The last round of inspections on June 29 resulted in the city sending notices to the apartment owner to register one of the five buildings visited because it was vacant and a notice that the other four had at least six violations each and must be registered if problems weren’t fixed within 60 days. So far, Sadowski said, the city has issued certificates of occupancy to 10 four-plexes that had been found deficient.

“It’s a mixed bag,” said Ward 7 Ald. Joe McMenamin, who pushed for a get-tough strategy last year. “The outer appearance of the buildings has improved. The appearance of the grounds has improved. … There’s still an abundance of police calls stemming from the apartments. The time to correct violations is beyond the deadlines even set by the apartment owner himself.”

Don Craven, attorney for Granite Investments, the Madison County-based firm that owns MacArthur Park, said work is progressing as planned.

“I think the schedule that we have presented to them, and have not heard that we’re not meeting, calls for a turnaround of one building every two weeks, which is four units every 10 days,” Craven said. “My public-school math tells me we’re turning around one apartment every two-and-a-half days.”

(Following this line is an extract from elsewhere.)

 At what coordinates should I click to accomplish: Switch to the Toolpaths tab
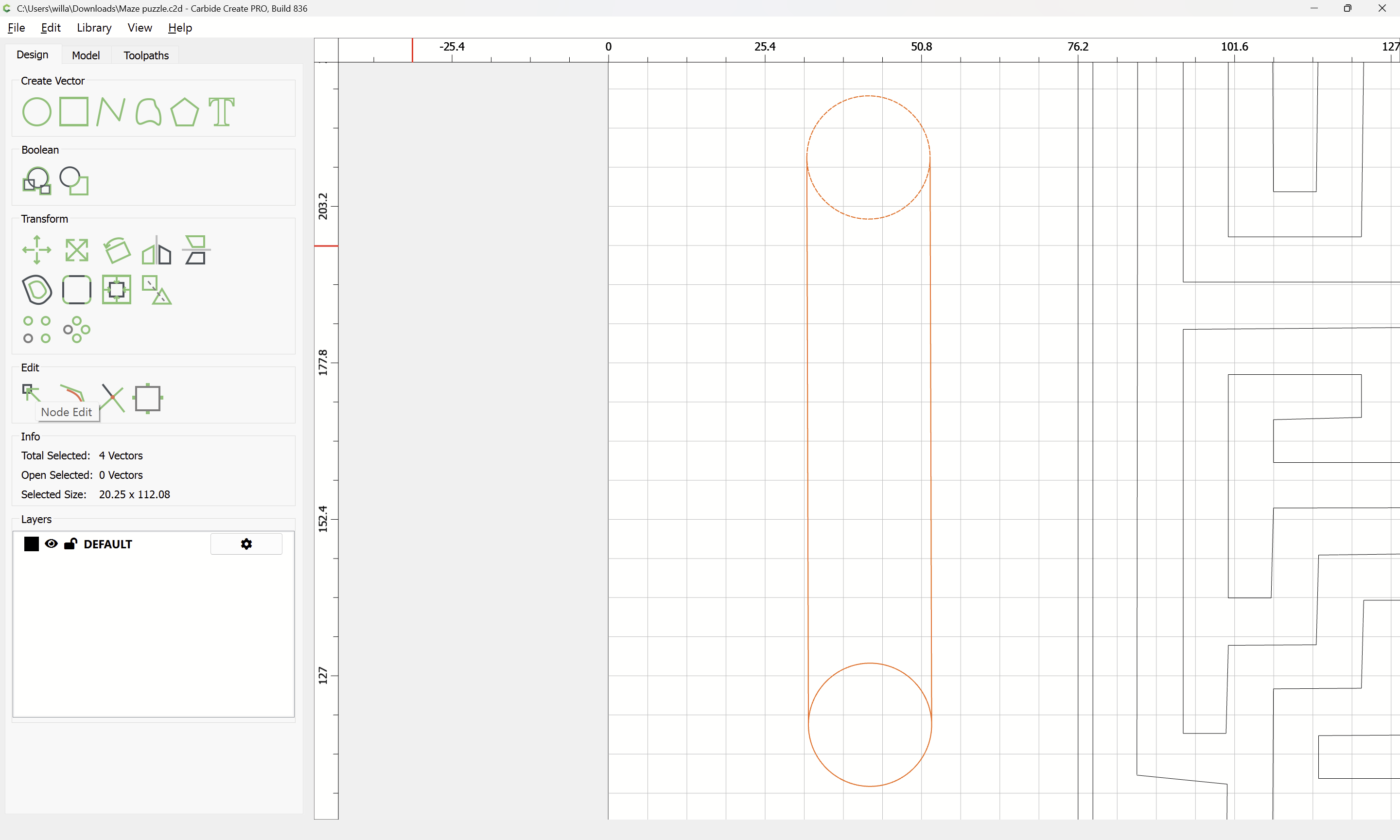click(x=146, y=55)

Springfield police records show that officers visited the complex more than 400 times in the year after the phased inspections began and the city demanded improvements. But the records also show that crime appears to be going down. Twenty of the visits were categorized as “premise checks” with nothing untoward found, and scores of others, including responses to mysterious 911 calls and complaints about noise, resulted in no evidence of a crime.

During the first five months of this year serious crime at MacArthur Park decreased, according to police, who reported a drop of 41 percent compared with the first five months of 2011. There were three sexual assaults between January and May in 2011 and none during the same time period this year; burglaries dropped from 10 to four, robberies went from two to one, assaults and batteries dropped from seven to six. Thefts remained constant at five. All told, the department reports crimes against people and property dropped from 27 cases during the first five months of 2011 to 16 this year.

“We think the number of police calls is down,” Craven said. “Many of the police calls are initiated by our staff in order to solve problems we note on the premises.”

McMenamin, however, said that he believes fewer people are living at the complex since the Springfield Housing Authority, under pressure from the city, stopped issuing new Section 8 housing vouchers for the complex last year.

“Less population usually means less conflict and fewer police calls in general,” McMenamin said.

Craven said that the complex has offered to provide the police department a free substation at MacArthur Park, furnished, equipped and with all utilities paid. The city would be free to staff it – or not staff it – as the city sees fit, he said. After meeting with police officials to determine their needs, complex managers have drawn up a rent-free lease agreement which is now at the city’s legal department awaiting action, he said.

“This is a no-cost lease for 10 years to put a police presence right in the middle of MacArthur Park,” Craven said.

McMenamin said that priority should be on housing code violations, not a police substation.

“If you address the housing code violations, then you improve the housing environment and you create standards that improve social behavior,” McMenamin said. “We have to be careful about tying up scarce city resources for a landlord who has shown a disregard for housing code standards.”